I’ve been doing some research for my next book, ‘How to save the world’. I’ve been reading about, thinking about and watching various movies about ‘the end of the world as we know it’. It’s a daunting process and a daunting concept altogether to ponder what the future might hold for humanity at this moment in history. I have trouble getting my head around it, let alone working out how to talk about it coherently and hopefully instructively. I got to thinking (also known as procrastinating about sitting down and starting work on ‘How to save the world’) that there are many cross over areas between the subject matter covered in ‘How to find love‘ that will recur in ‘How to save the world’. I have been pondering on the way love and fear correlate with creation and destruction.
Let me explain; the “second law of thermodynamics”, the law of entropy, says (in short) that everything in the universe will eventually decay, fall apart, be broken down to its components or in various other ways descend ultimately into ‘nothingness’. Many people, who think about these things too much, worry about the Universe eventually flying apart or grinding to a complete halt one day. There is also an atavistic fear that all humans seem to share of ‘the world’ ending. No doubt this has something complicated to do with our awareness that we are mortal and one day we will die. Nothing in life is more certain than death, after all.
Many people think our current concerns about global warming are just some kind of modern version of many ‘doomsday cults’ that have existed since the dawn of human society; that it’s all in our heads. Maybe they’re right, maybe they’re wrong. That’s not really the point though, is it? The question is what to do in the face of this kind of conundrum?
Many times in relationships we can let our fears about the ‘end of the world’ (or at least the relationship) overwhelm us and unconsciously hasten its demise by pushing our partner (and others) away, instead of consciously and lovingly drawing them closer to us every day. The fear of being unloved and alone is very normal. But acting it out is not the way to draw people towards you. It’s the way to drive them away. Love and cooperation are actually a much more normal state for humans to operate in than hate and fear. We feel happier when we are in loving and cooperative relationships with our fellow creatures and it’s what everyone wants and craves. It’s in our DNA. We have the ‘bonding’ instinct in common with most of the animal kingdom. It’s particularly strong in mammals and of course primates.
But some people seem to keep suffering from ‘relationship entropy’ where what starts off well soon falls apart, the centre cannot hold and next thing you know it’s splitsville. Why this is so is gone over in quite some detail in the book and I’m not going to reprise it all here.

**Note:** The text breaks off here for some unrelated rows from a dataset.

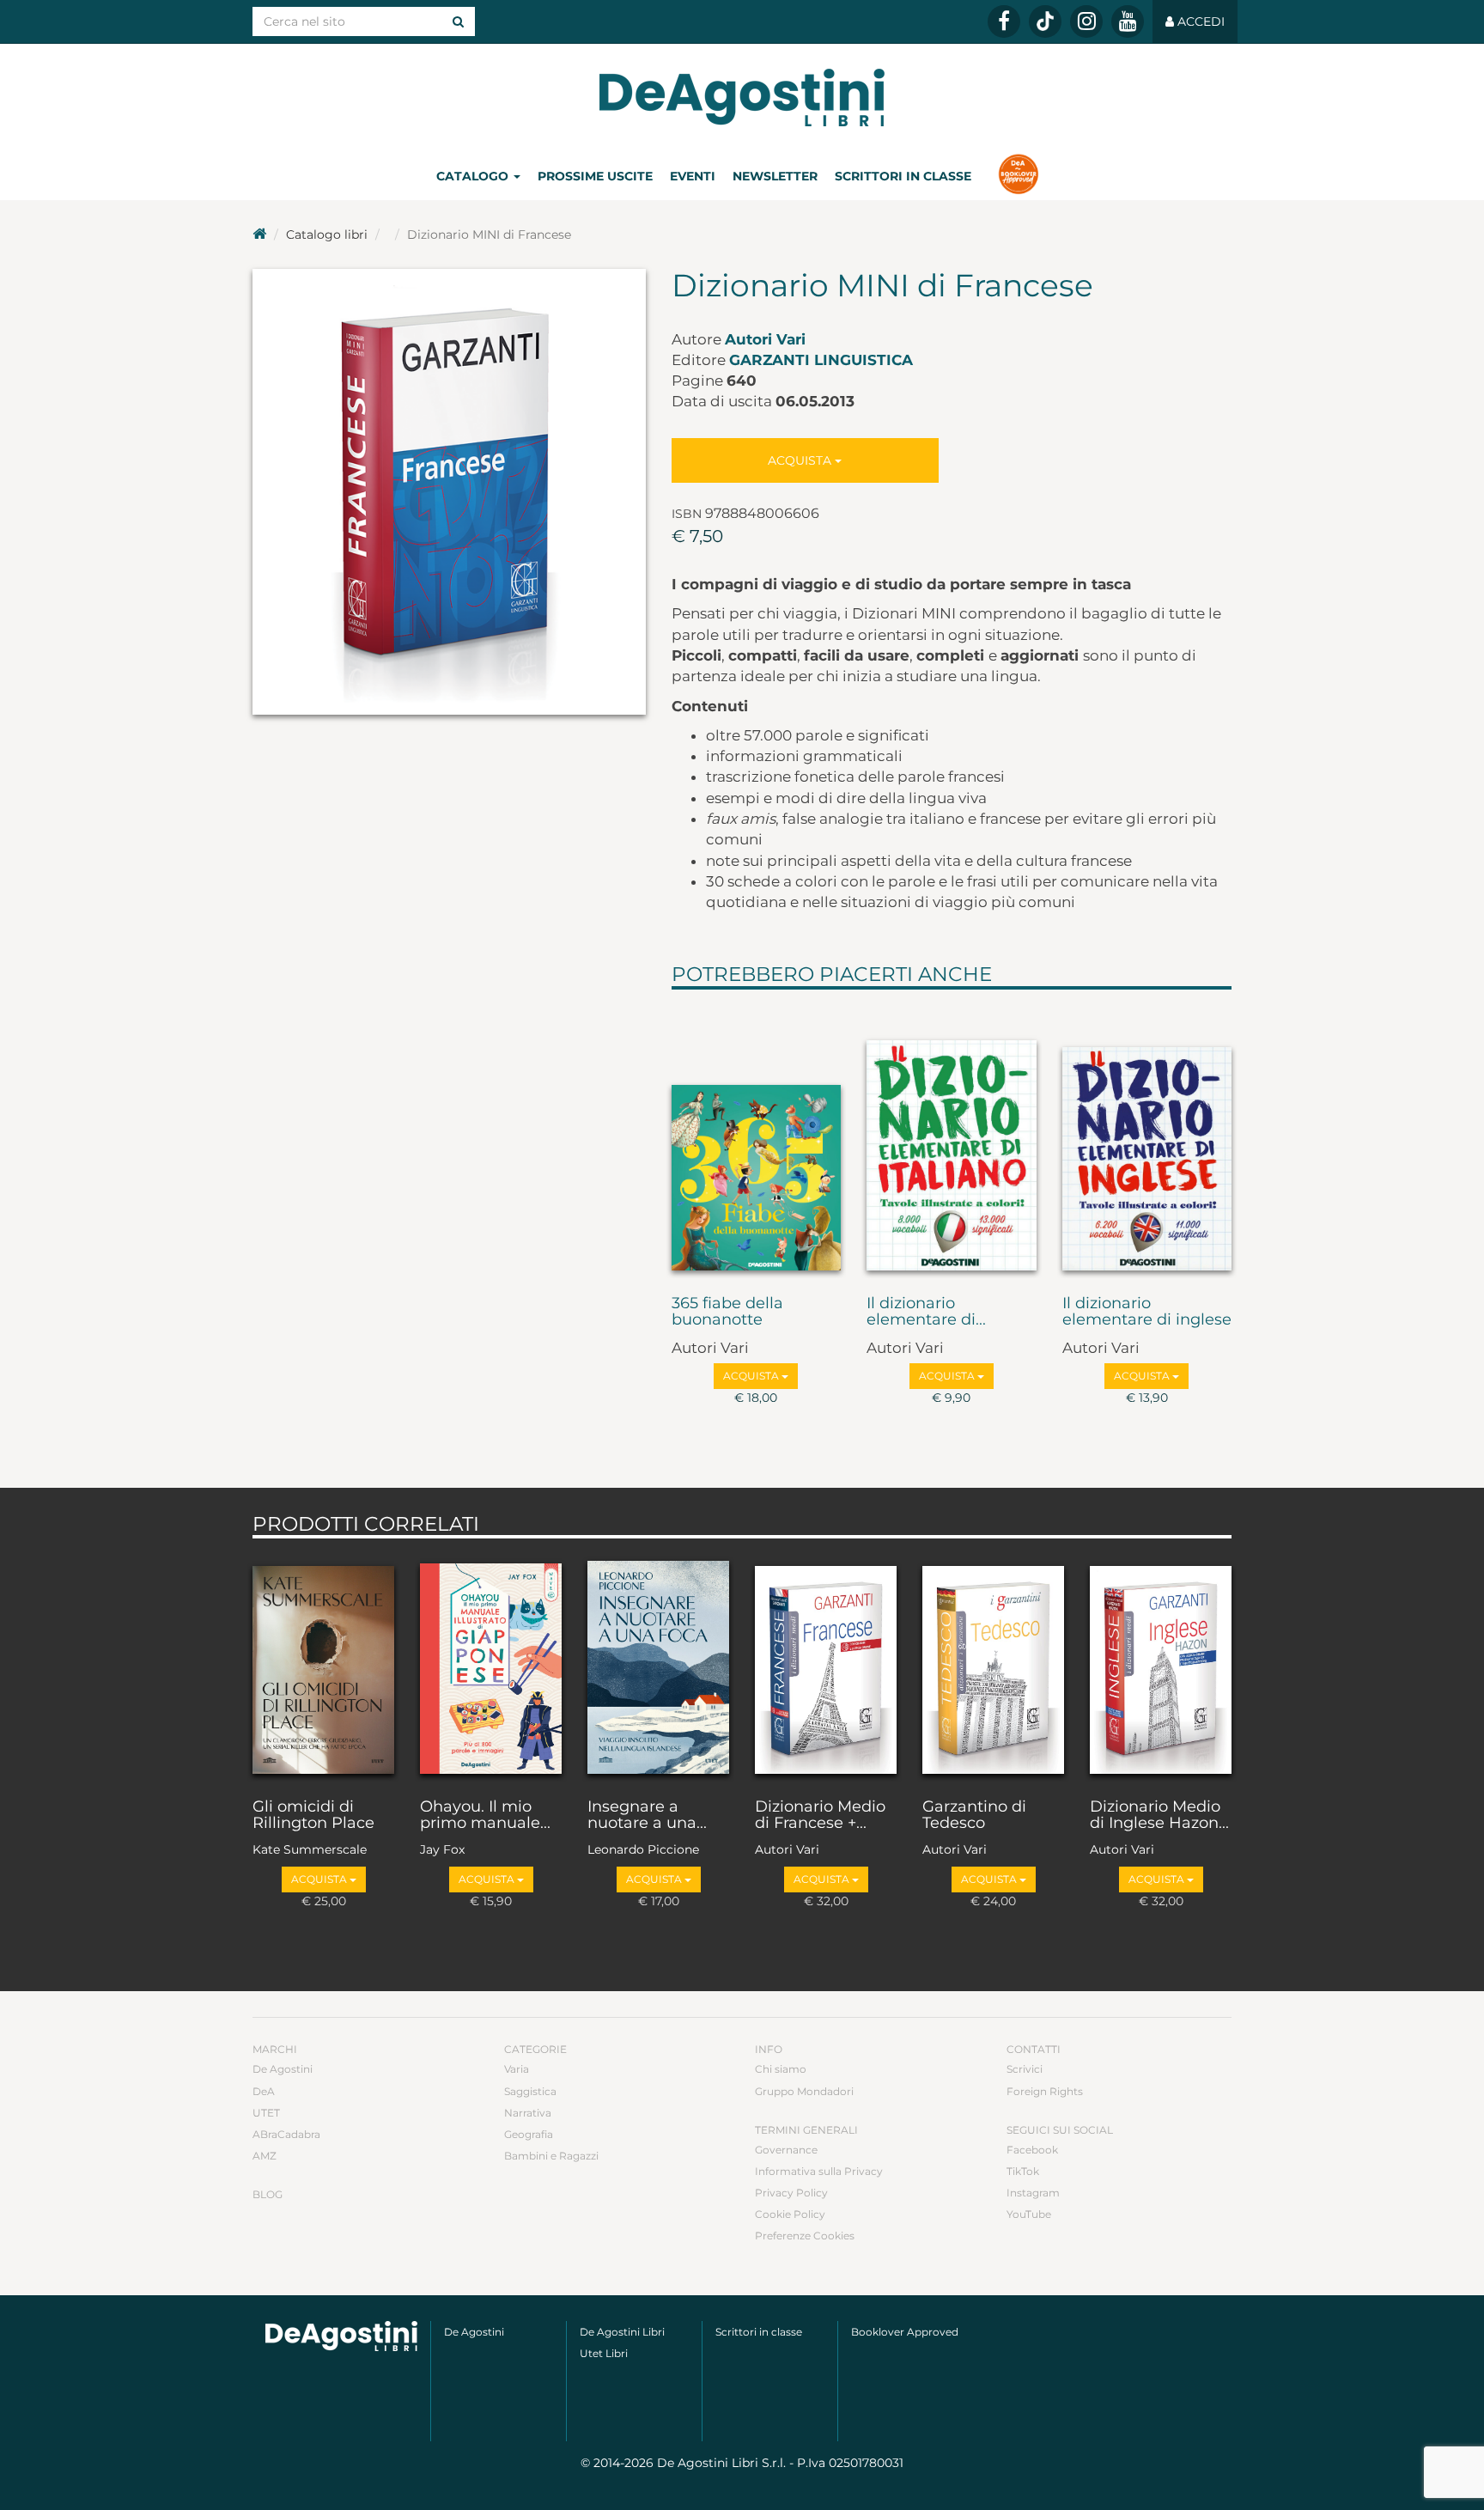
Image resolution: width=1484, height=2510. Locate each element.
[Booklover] (1018, 176)
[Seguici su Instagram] (1086, 21)
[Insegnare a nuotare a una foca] (658, 1664)
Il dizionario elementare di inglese (1147, 1312)
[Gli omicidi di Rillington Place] (323, 1664)
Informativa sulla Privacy (819, 2171)
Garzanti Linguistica (821, 360)
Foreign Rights (1045, 2091)
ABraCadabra (286, 2134)
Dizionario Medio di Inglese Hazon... (1159, 1816)
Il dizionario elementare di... (926, 1312)
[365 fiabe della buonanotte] (757, 1138)
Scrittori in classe (903, 176)
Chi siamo (780, 2068)
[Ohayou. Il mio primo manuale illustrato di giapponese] (491, 1664)
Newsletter (775, 176)
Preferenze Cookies (805, 2235)
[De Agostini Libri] (259, 234)
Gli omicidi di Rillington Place (313, 1816)
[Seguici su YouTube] (1127, 21)
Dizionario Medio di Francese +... (820, 1816)
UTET (266, 2112)
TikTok (1023, 2171)
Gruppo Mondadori (804, 2091)
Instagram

The laws of thermodynamics cover the behaviour of matter and energy. But physics doesn’t really delve into the somewhat more mystical areas of what might be considered the ‘energies’ of love, creativity and the life force; things that actually create order out of (what might otherwise seem like) chaos. What is the soul? Not to mention – the big one – why is it so? That kind of gets into ‘God territory’ (or at least philosophy and poetry) and that stuff is considered by most physicists to be someone else’s bailliwick.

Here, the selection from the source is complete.